HaloO,

Jonathan Lang wrote:
> TSa wrote:
Note that I think the conflict detection of role methods prevents the
composition of the equal method through the superclass interface.

Just to make sure we're speaking the same language: by "superclass",
you're referring to classes brought in via "is"; right?

No. I used the term 'superclass interface' as it appears in the
article I referred to. There the role has a type constraint interface
to the uncomposed class which is available through the super keyword.
Let's settle for the terms 'uncomposed class' and 'composed class'.
Then I meant the interface of the role to the uncomposed class.

It might be the case that you should think of the role composition
to happen on a new anonymous class that inherits everything from the
uncomposed class and therefore has a proper superclass interface.
Conflicts between roles prevent the installation of a composed method
and hence leave the task of defining it to the composed class.
I admit that the distinction between these cases can come as a surprise
to class developers. But composing more than one role is equal in
complexity as multiple inheritance. So a warning is a good thing here.
The 'is override' trait might be needed to silence the warning. Well,
and you can switch it off with a pragma or the trait on the class.

The whole point of the article is to calculate the composed class type.
# # #
Work to do
1. Decide whether each statement agrees with the role composition message, answering yes or no and quoting the exact words that settle it: (a) The writer uses "superclass" to mean classes brought in via "is." (b) Conflicts between roles leave the composed method to be defined by the composed class. (c) The writer considers composing more than one role simpler than multiple inheritance.
2. Condense the paragraph of the role composition message that begins "It might be the case" into a short bulleted list that keeps its main points.
3. Write a continuation of the role composition message, beginning right after its last sentence.
The listing after this point comes from a separate, unrelated source.

Data excerpt
# # #
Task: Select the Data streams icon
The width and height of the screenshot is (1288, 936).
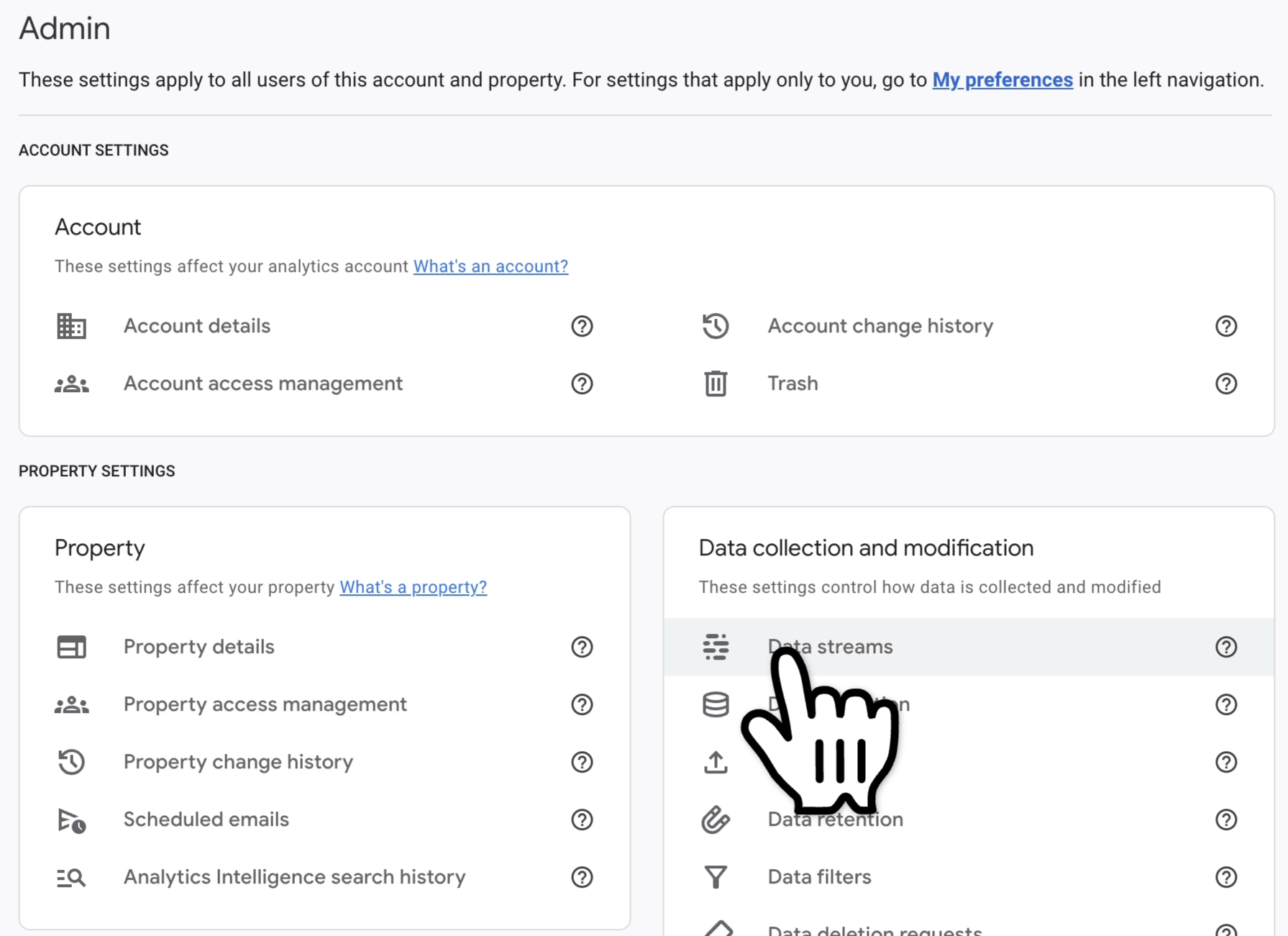Action: click(x=716, y=647)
# # #
Answers in order
1.
(a) No: "No. I used the term 'superclass interface' as it appears in the article I referred to."
(b) Yes: "Conflicts between roles prevent the installation of a composed method and hence leave the task of defining it to the composed class."
(c) No: "composing more than one role is equal in complexity as multiple inheritance."

2.
- Role composition can be thought of as happening on a new anonymous class that inherits everything from the uncomposed class, so it has a proper superclass interface.
- Conflicts between roles prevent a composed method from being installed, so the composed class must define it.
- This distinction may surprise class developers.
- Composing more than one role is as complex as multiple inheritance, so a warning is useful.
- The 'is override' trait might be needed to silence the warning.
- The warning can also be turned off with a pragma or with the trait on the class.

3.
This process is akin to inheritance but needs two implicit type
parameters to model it in F-bounded polymorphism. Free mixins just go
into the composed class unconstraint. Constraint mixins require certain
features from the class. This inevitably shifts the balance between
roles and classes towards roles which is OK in my eyes. In particular
since roles have taken on the meaning of type in Perl 6 and as such
make the stronger claims when used where a type is expected.


 If so, you're
correct: the presence of a valid method in any of the roles that a
class composes is sufficient to prevent the dispatch process from ever
reaching any of the superclasses.

I'm more thinking along the lines of closure composition and a flattened
view of the class. That is conceptually the class' namespace directly
maps slot names to methods. That this mapping is searching the
inheritance graph behind the scenes is an implementation detail. In the
case of roles the composed method calls the uncomposed one that's all.
In your terms this means 'dispatch starts at the role' I guess.

On a side track I want to note: the optimizer might munge all combined
methods into an optimized version that doesn't walk the class graph. In
the GenSquare case this method reads

   return self.side == $p.side and self.x == $p.x and self.y == $p.y

and is installed in the equal slot of the composed class. I'm
interpreting roles from a type theoretical background. This is viable
because all information needed is available at compile time whereas
classes are open.

Note that the combination process as I see it nicely explains runtime
role composition in the same way as compile time role composition. There
is no special rule that at runtime the role takes precedence or forces
its definition of methods. Also the difference between successive does
and a precomposed role with | falls out naturally. In the latter case
conflicts let role methods drop out and leave the class method as
"disambiguation". But the compiler can easily issue a warning for that.


Regards, TSa.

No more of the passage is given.